▸ **LISTA ZADAŃ**
1/ Przepisz słowo w słowo fragment dyskusji o idealnym MMO od „Nie wiem czy” do „niektórych mocno nieświeże.”.
2/ Kiedy Trismus opublikował swój wpis w dyskusji o idealnym MMO?
3/ Dopisz dalszy ciąg dyskusji o idealnym MMO, zaczynając od miejsca, w którym urywa się tekst.
-------- CYTOWANY FRAGMENT
MMORPG.pl
https://mmorpg.pl/

MMO Idealne
https://mmorpg.pl/viewtopic.php?f=82&t=23001
Strona 11 z 12

Autor:  Drusek [ 13 maja 2007, 23:02 ]
Tytuł: 

Nie wiem czy bylo to wymienione bo nie czytalem wszystkich 11 stron ale:
Co powiecie na to zeby nie bylo widac imion/nickow graczy chyba ze sie nam przedstawi a my go zapamietamy (ilosc zapamietanych zalezna od inteligencji badz madrosci) (pomysl wziety z mudow arkadia,barsawia). Byloby to bardzo dobre zastosowanie do mmorpg'a z full open pvp. Jest to dosc realistyczne ze jak kogos zabije w lesie czy na pustkowiu gdy nikt inny nas nie widzi, to pozniej nie jestem scigany za to, bo moja ofiara sie zrespawnowala i powiedziala komus tam kto ja zabil... :roll:

Autor:  Trismus [ 18 maja 2007, 22:30 ]
Tytuł: 

Myślę, że idealny moorpg powinien odrzucić dotychczasowe szablony i konwencje świata i trybu rozgrywki. tzn. że np. tolkienowska konwencja fatasy i pochodząca z D&D rozgrywka są już dla niektórych mocno nieświeże.
----------------
-------- DOSTARCZONE DANE
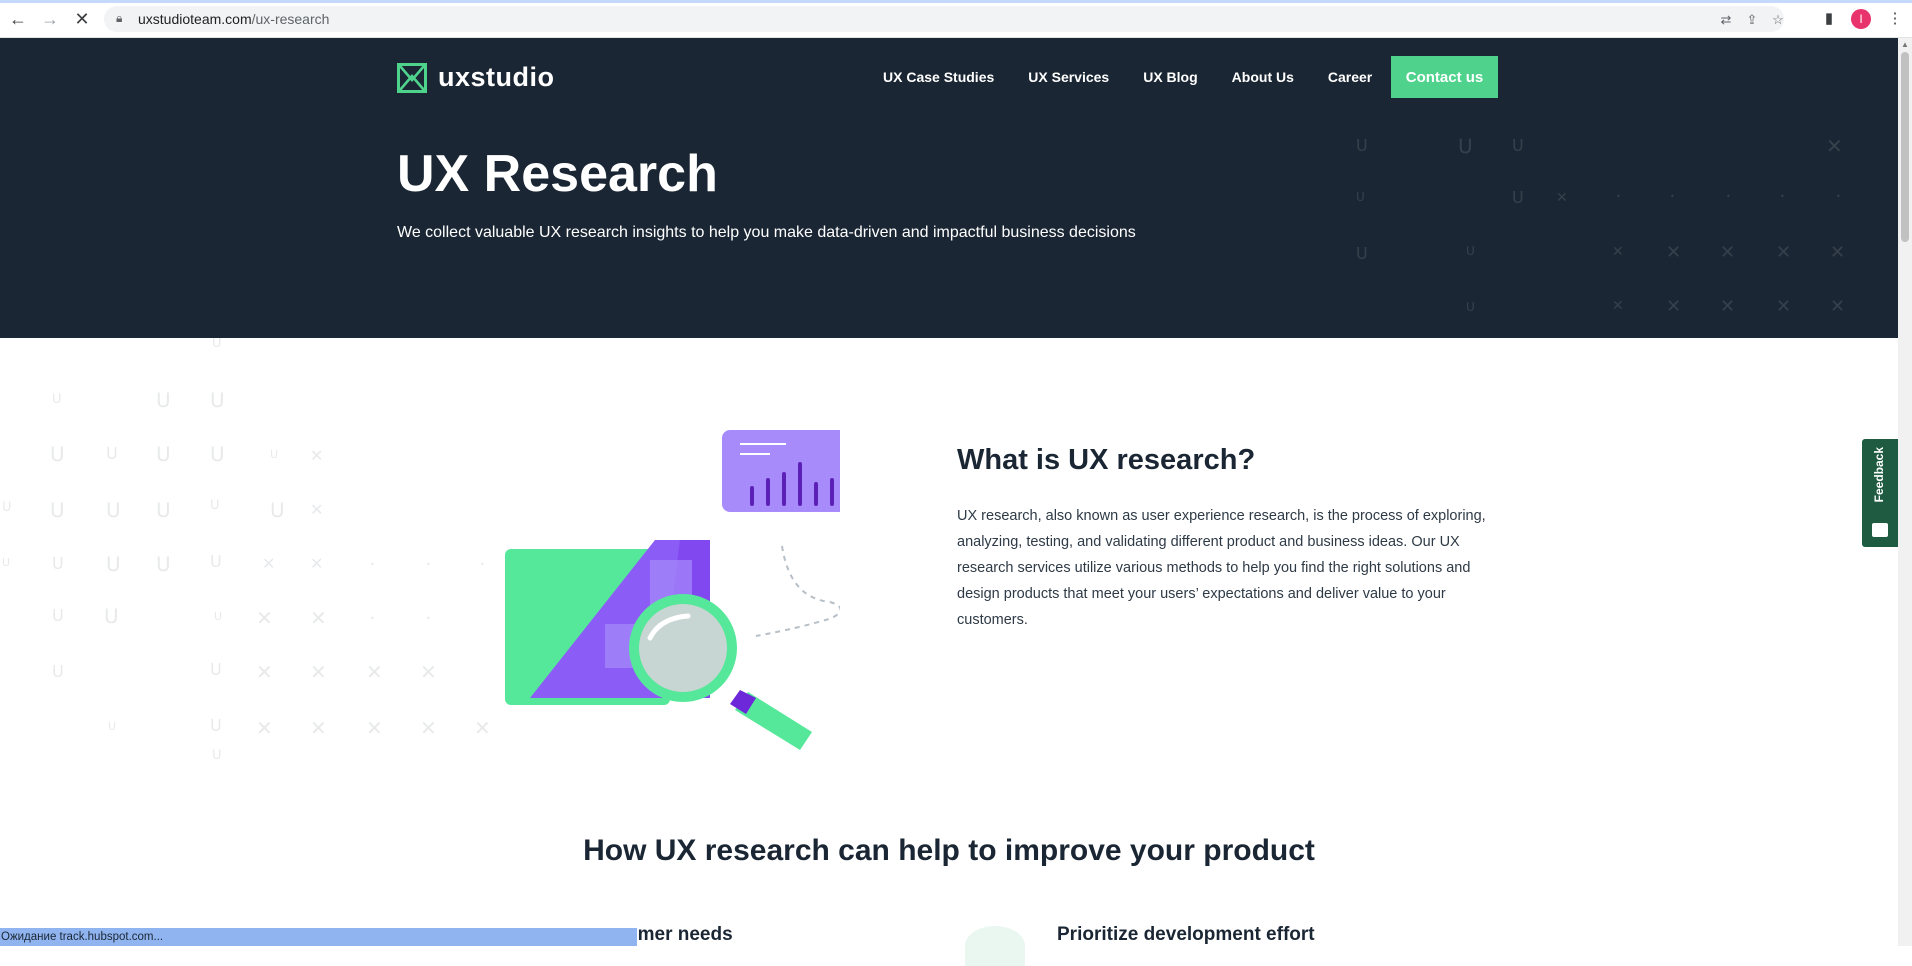 Image resolution: width=1912 pixels, height=966 pixels. Describe the element at coordinates (50, 19) in the screenshot. I see `forward-icon: →` at that location.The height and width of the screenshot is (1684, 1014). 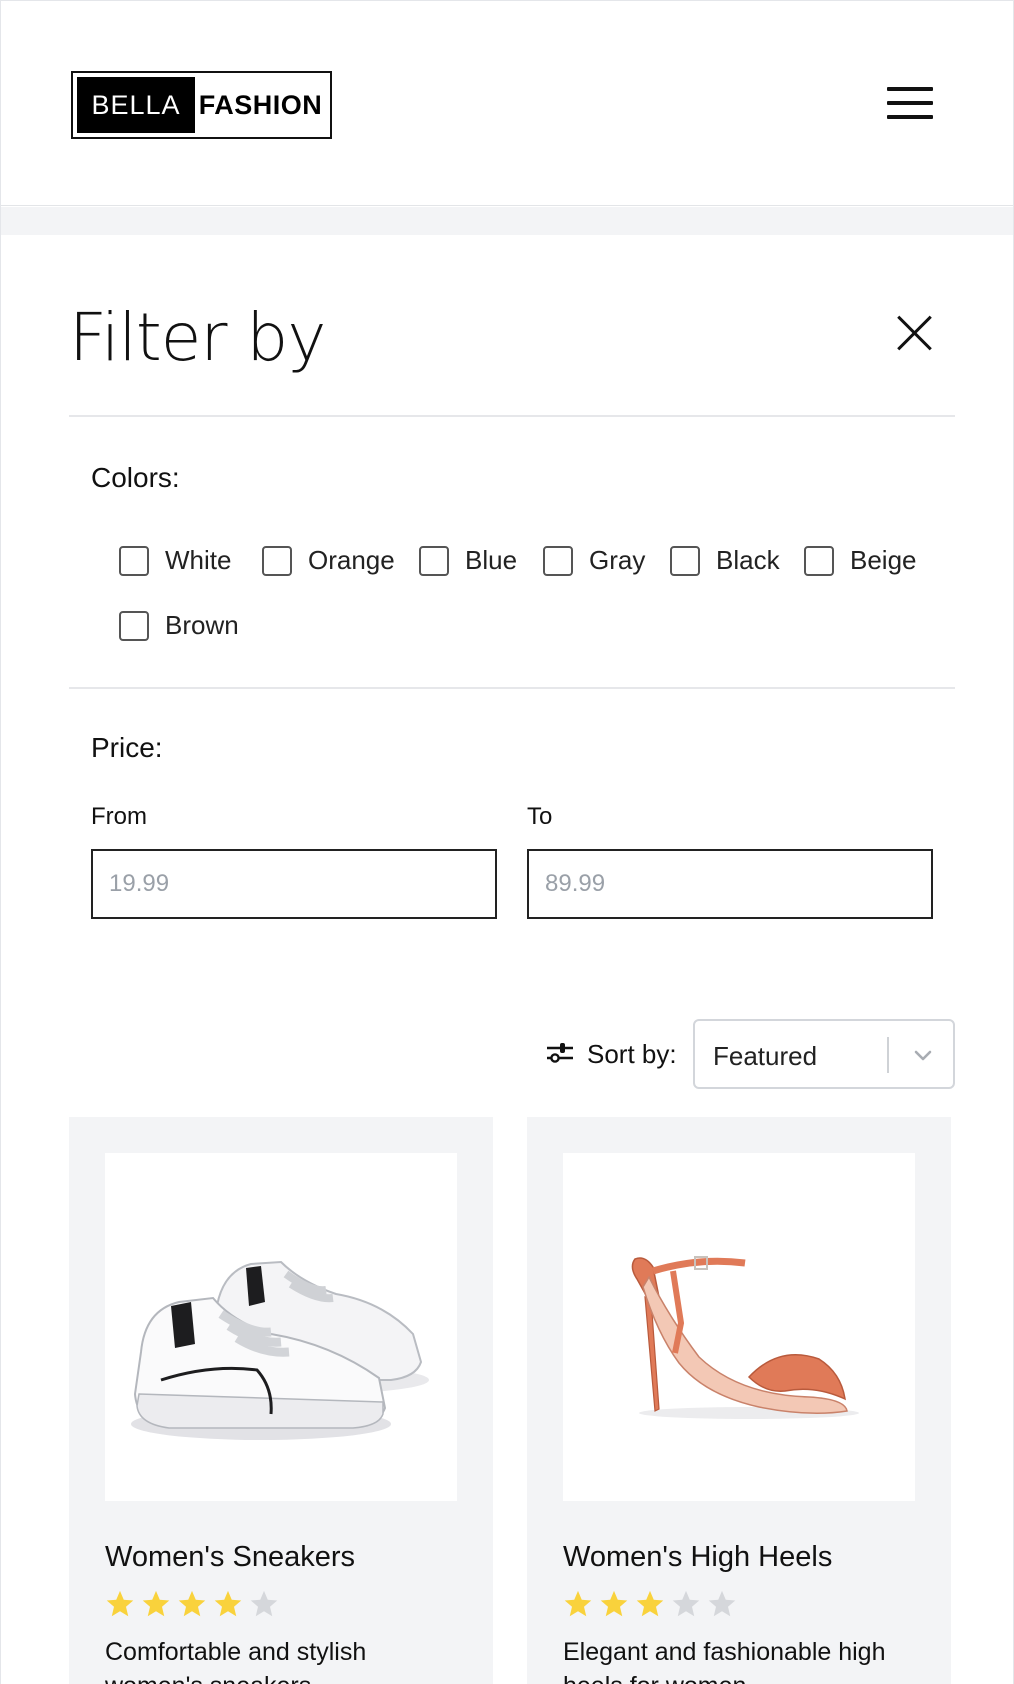 I want to click on sort-select: Featured, so click(x=824, y=1054).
----------------
▸ **ODPOWIEDZI DO ZADAŃ**
1/
Nie wiem czy bylo to wymienione bo nie czytalem wszystkich 11 stron ale:
Co powiecie na to zeby nie bylo widac imion/nickow graczy chyba ze sie nam przedstawi a my go zapamietamy (ilosc zapamietanych zalezna od inteligencji badz madrosci) (pomysl wziety z mudow arkadia,barsawia). Byloby to bardzo dobre zastosowanie do mmorpg'a z full open pvp. Jest to dosc realistyczne ze jak kogos zabije w lesie czy na pustkowiu gdy nikt inny nas nie widzi, to pozniej nie jestem scigany za to, bo moja ofiara sie zrespawnowala i powiedziala komus tam kto ja zabil... :roll:

Autor:  Trismus [ 18 maja 2007, 22:30 ]
Tytuł: 

Myślę, że idealny moorpg powinien odrzucić dotychczasowe szablony i konwencje świata i trybu rozgrywki. tzn. że np. tolkienowska konwencja fatasy i pochodząca z D&D rozgrywka są już dla niektórych mocno nieświeże.

2/ 18 maja 2007 roku o 22:30.

3/
Konwencja: 1. Fantasy - dark fantasy czyli IMO np. świat ery hyboriańskiej ( twórczość Roberta Howarda ), zmieszane z elementami mitów Cthulhu (Howard Phillips Lovecraft) i doprawione dekadencją WHRP
2. SF np. post nuklearny świat "Fallout" nadziewany AvP i "Cyberpunk 2020" :wink:

Rozgrywka bardziej podobna do simów niż do tradycyjnego RPG - czyli np. fantasy to taki "Guild 2" online w świecie fantasy , dla kupca - craftera "Patrician III: Rise of the Hanse" i "Silkroad" - karawany , zabójcy/złodzieja "Thief" zwyklego siepacza "Dark Messiah of Might and Magic". Wszystko FPP ( bo jest trudniej i lepiej wczuć się w klimat).
Gracze trafiają do złożonego, żyjącego i rządzącego się swoimi prawami świata simów zajmują ich miejsca i awansują na rożnych płaszczyznach czyli tj. w "Morrowind" , frakcje polityczne (rody , klany ) , religie , gildie zawodowe (magów ,najemników, złodziei itd. ). Wszędzie tam można awansować - nawet jednocześnie.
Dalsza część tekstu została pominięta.